I dont see Labview going away any time soon, just seeing it experiencing some growing pains.  While the applications of labview creep into many new industries each year the programmer base does not seem to keep pace.  It is clear that this problem I am experience is not just isolated to me.  I think that the cost of the development environment is either too expensive or not enough educators have time to learn to introduce labview into high school and university curriculums.  This is too bad because if more young engineers have experience with labview an whole generation could be labview ready for their first job and apply it to their applications.  I do understand that labview is not the mother of all programming languages but no language is.  Each main stream language has a niche market and performs some applications poorly.  Programming languages are just tools for controlling and visualizing data.  I hope that labview is not stifled by these growing pains because it is a great tool and can make for a very fun and productive career.

§ **Provided information**:
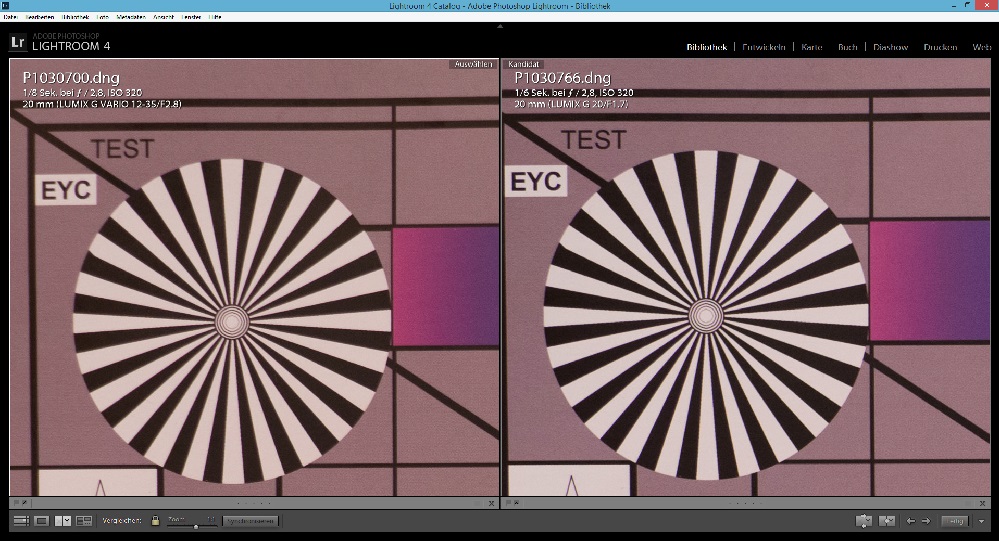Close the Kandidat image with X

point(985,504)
---
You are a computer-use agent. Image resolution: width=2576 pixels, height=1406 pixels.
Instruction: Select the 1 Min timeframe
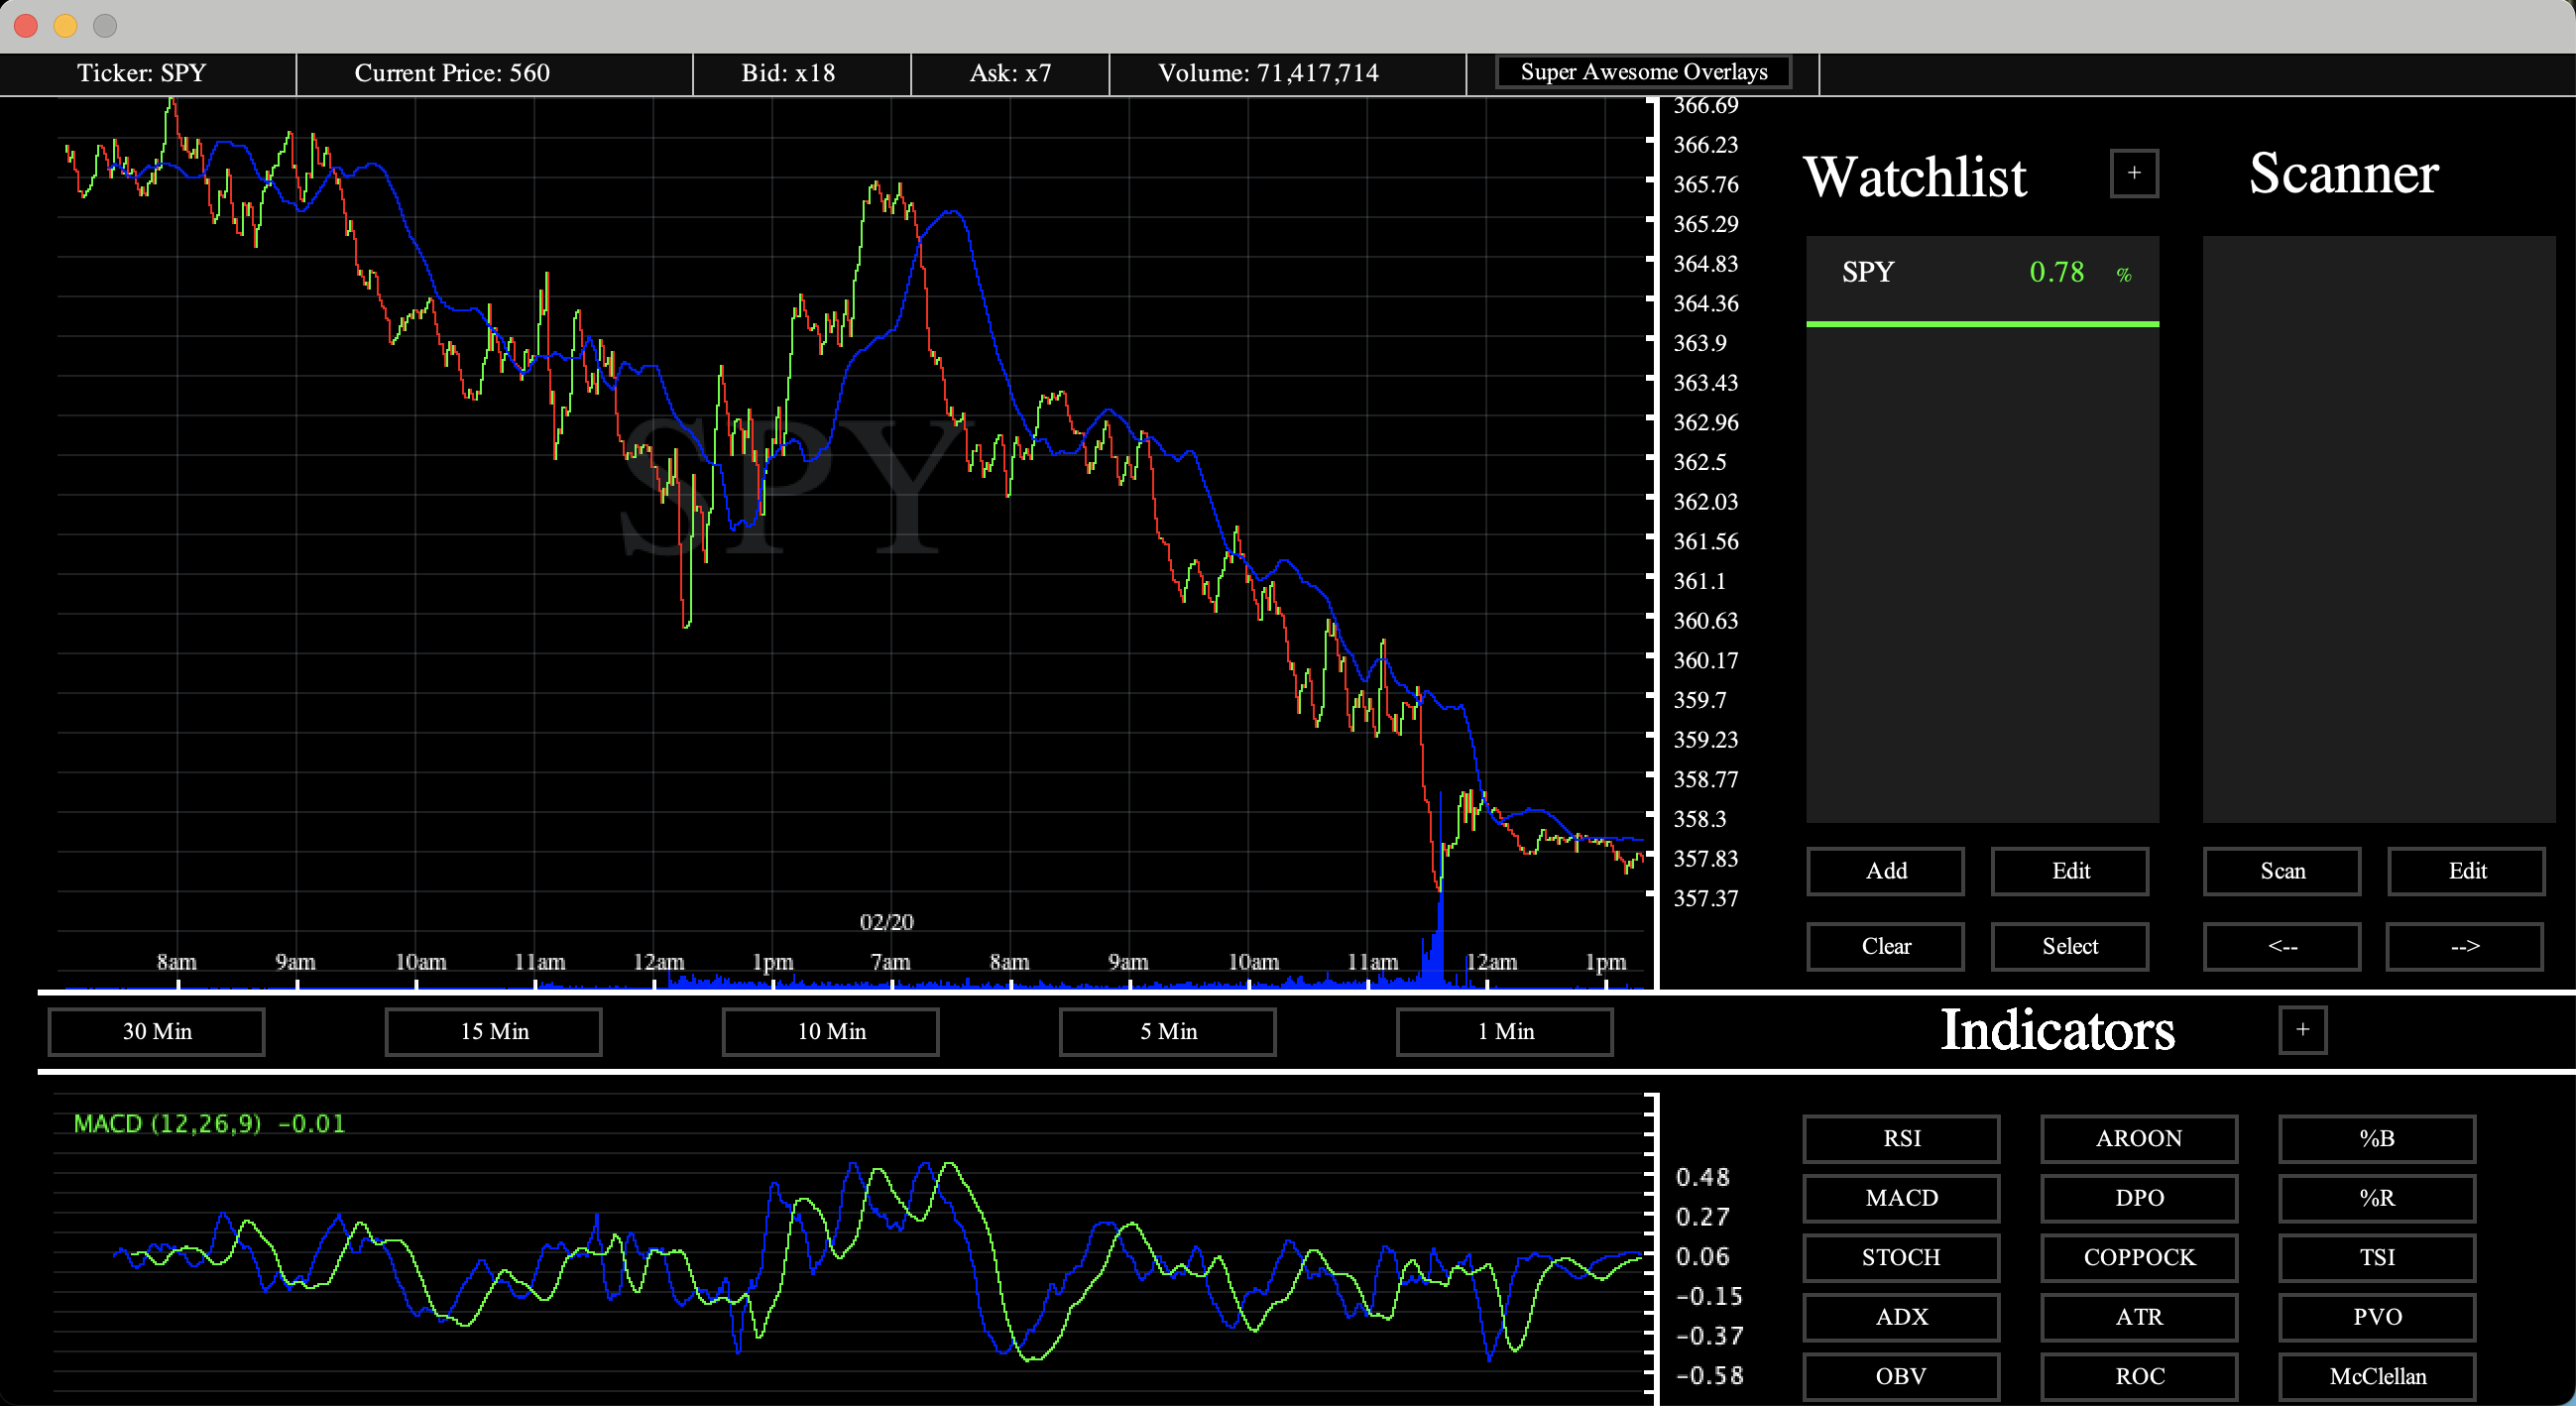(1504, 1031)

§ **Stated goal**: Please answer from the passage on LabVIEW: what two possible reasons does it give for LabVIEW not being introduced into high school and university curriculums?

§ **Result below**: Either the development environment costs too much, or not enough educators have time to learn it.